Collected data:
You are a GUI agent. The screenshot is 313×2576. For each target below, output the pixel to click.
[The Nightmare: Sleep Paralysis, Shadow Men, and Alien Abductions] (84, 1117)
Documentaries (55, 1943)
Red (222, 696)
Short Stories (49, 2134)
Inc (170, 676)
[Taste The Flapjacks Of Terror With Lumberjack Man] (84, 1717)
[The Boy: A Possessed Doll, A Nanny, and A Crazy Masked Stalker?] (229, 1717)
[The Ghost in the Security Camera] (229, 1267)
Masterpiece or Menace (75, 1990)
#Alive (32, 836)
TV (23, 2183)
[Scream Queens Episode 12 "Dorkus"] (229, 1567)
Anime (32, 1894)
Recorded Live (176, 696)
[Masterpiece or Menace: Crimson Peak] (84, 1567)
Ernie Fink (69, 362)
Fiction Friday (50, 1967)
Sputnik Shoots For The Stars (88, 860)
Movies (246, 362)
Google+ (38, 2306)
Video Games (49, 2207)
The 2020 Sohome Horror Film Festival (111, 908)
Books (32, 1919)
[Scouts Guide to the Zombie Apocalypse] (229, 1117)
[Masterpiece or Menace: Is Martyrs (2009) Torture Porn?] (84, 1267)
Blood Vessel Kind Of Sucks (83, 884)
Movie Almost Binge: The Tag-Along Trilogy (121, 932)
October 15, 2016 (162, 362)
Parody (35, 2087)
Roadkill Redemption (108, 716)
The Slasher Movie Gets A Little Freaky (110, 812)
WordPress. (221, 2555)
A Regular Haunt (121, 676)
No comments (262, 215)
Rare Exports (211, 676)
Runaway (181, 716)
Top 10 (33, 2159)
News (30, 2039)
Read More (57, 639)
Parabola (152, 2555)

_Work instruction_.
Return all of the data word for word.

_Response_.
You are a GUI agent. The screenshot is 313×2576. For each target below, output the pixel to click.
[The Nightmare: Sleep Paralysis, Shadow Men, and Alien Abductions] (84, 1117)
Documentaries (55, 1943)
Red (222, 696)
Short Stories (49, 2134)
Inc (170, 676)
[Taste The Flapjacks Of Terror With Lumberjack Man] (84, 1717)
[The Boy: A Possessed Doll, A Nanny, and A Crazy Masked Stalker?] (229, 1717)
[The Ghost in the Security Camera] (229, 1267)
Masterpiece or Menace (75, 1990)
#Alive (32, 836)
TV (23, 2183)
[Scream Queens Episode 12 "Dorkus"] (229, 1567)
Anime (32, 1894)
Recorded Live (176, 696)
[Masterpiece or Menace: Crimson Peak] (84, 1567)
Ernie Fink (69, 362)
Fiction Friday (50, 1967)
Sputnik Shoots For The Stars (88, 860)
Movies (246, 362)
Google+ (38, 2306)
Video Games (49, 2207)
The 2020 Sohome Horror Film Festival (111, 908)
Books (32, 1919)
[Scouts Guide to the Zombie Apocalypse] (229, 1117)
[Masterpiece or Menace: Is Martyrs (2009) Torture Porn?] (84, 1267)
Blood Vessel Kind Of Sucks (83, 884)
Movie Almost Binge: The Tag-Along Trilogy (121, 932)
October 15, 2016 (162, 362)
Parody (35, 2087)
Roadkill Redemption (108, 716)
The Slasher Movie Gets A Little Freaky (110, 812)
WordPress. (221, 2555)
A Regular Haunt (121, 676)
No comments (262, 215)
Rare Exports (211, 676)
Runaway (181, 716)
Top 10 (33, 2159)
News (30, 2039)
Read More (57, 639)
Parabola (152, 2555)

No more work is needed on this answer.